Barber compares job to fine art
When Silk Salon barber Dimitri Dixon cuts hair, he feels like an artist approaching a canvas.
“It’s like drawing a straight line,” he said. “You need a steady hand.”
Cutting hair enhances Dixon’s imaginative skills, which allows him to see what a style will look like before his client steps out of the chair.
“As an artist, you always see a finished product, even before it’s done,” he said. “When people paint their cars, they figure out the paint, color scheme, and design first. It’s the same with cutting hair.”
Similar to a preferred set of paintbrushes, Dixon has specific tools that work best for different situations at the Marion business.
“If I had to use different clippers it wouldn’t feel right,” he said. “I could do it because that’s what being a professional is, but it feels different.”

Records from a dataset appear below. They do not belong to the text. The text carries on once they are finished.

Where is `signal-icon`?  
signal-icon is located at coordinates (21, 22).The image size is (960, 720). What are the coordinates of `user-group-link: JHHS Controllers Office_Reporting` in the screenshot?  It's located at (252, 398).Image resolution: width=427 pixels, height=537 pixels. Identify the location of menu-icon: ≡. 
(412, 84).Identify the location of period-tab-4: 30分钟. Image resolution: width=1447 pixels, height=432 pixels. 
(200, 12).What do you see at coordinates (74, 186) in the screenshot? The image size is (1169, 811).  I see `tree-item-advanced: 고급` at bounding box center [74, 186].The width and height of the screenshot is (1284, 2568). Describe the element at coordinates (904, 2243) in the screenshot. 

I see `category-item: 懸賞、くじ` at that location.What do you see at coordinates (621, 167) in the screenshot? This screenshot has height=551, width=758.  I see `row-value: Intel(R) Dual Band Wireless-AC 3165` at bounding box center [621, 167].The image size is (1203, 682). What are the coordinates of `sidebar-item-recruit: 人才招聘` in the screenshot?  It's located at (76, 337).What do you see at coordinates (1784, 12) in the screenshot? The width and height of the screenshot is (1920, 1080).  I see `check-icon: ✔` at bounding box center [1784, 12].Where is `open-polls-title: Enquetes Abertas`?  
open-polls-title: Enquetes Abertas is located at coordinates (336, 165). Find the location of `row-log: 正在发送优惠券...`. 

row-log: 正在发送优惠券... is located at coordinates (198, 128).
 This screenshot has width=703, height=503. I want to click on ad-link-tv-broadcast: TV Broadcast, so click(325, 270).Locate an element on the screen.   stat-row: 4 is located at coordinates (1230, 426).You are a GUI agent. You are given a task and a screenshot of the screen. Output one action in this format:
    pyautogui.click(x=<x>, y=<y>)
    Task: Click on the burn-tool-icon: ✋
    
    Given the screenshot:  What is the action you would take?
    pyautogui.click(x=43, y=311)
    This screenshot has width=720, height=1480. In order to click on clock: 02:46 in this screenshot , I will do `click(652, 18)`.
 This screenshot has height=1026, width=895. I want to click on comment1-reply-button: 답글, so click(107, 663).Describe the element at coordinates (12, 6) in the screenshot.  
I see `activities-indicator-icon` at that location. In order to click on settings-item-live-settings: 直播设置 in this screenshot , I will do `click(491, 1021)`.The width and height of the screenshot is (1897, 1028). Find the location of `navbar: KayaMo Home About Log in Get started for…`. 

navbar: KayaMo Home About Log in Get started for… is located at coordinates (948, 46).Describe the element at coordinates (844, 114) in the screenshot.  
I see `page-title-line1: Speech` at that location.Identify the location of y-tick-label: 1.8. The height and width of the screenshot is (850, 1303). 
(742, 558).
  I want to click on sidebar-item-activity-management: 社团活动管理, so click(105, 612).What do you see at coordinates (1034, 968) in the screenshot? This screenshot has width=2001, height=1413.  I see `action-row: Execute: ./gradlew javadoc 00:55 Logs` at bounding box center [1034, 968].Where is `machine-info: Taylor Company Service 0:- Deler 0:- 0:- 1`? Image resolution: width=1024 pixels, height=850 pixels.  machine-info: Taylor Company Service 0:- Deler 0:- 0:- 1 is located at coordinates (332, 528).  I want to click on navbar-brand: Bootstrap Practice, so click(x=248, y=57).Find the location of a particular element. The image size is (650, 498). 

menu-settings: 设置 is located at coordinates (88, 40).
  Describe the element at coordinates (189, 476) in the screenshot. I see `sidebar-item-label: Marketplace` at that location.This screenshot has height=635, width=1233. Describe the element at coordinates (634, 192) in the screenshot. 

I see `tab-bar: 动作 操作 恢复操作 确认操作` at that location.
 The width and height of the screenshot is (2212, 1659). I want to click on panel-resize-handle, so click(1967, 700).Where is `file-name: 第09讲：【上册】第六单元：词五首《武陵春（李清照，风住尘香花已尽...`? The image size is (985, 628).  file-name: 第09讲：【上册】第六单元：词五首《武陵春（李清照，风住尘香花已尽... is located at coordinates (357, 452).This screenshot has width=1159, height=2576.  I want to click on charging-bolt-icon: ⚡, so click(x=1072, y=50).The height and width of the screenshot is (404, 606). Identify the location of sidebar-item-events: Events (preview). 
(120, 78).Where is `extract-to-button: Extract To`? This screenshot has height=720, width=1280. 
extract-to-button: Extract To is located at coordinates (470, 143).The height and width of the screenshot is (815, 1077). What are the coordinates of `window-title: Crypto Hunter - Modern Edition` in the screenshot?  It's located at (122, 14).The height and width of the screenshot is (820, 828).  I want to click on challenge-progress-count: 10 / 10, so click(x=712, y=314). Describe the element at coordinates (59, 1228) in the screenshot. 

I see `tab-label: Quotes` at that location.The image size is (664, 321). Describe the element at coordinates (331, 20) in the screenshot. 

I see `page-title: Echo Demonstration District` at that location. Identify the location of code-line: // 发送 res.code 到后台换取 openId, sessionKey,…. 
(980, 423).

“I specialize in straight hair because I like using my shears, as opposed to my clippers,” he said. “It’s an easier format.”
Dixon likes to finish a cut by touching up the ends with a pair of shears, literally going through it with a fine-toothed comb.
“It helps me clean up the cut a little more,” he said. “I like to get my patrons that extra care. I want them to come out feeling good.”
The salon, which offers $18 men’s cuts, offers a more relaxed pace than when Dixon attended school, something he appreciates.
The Wichita native graduated from barber college in June, but his education was a long road.
“I wish I’d finished sooner because I’d be more established now,” he said.
Dixon started school a decade ago, but left receiving without his certification, before returning to finish it recently.
Now a certified barber, he works at the salon Thursday through Saturday.
Dixon works part-time at Peabody Market as well, which has helped him transition to living in Peabody, and provides extra income.
“It helps me get to know people in the community and vice versa,” he said. “More than anything, the job allows me to supplement my income until I can get established.”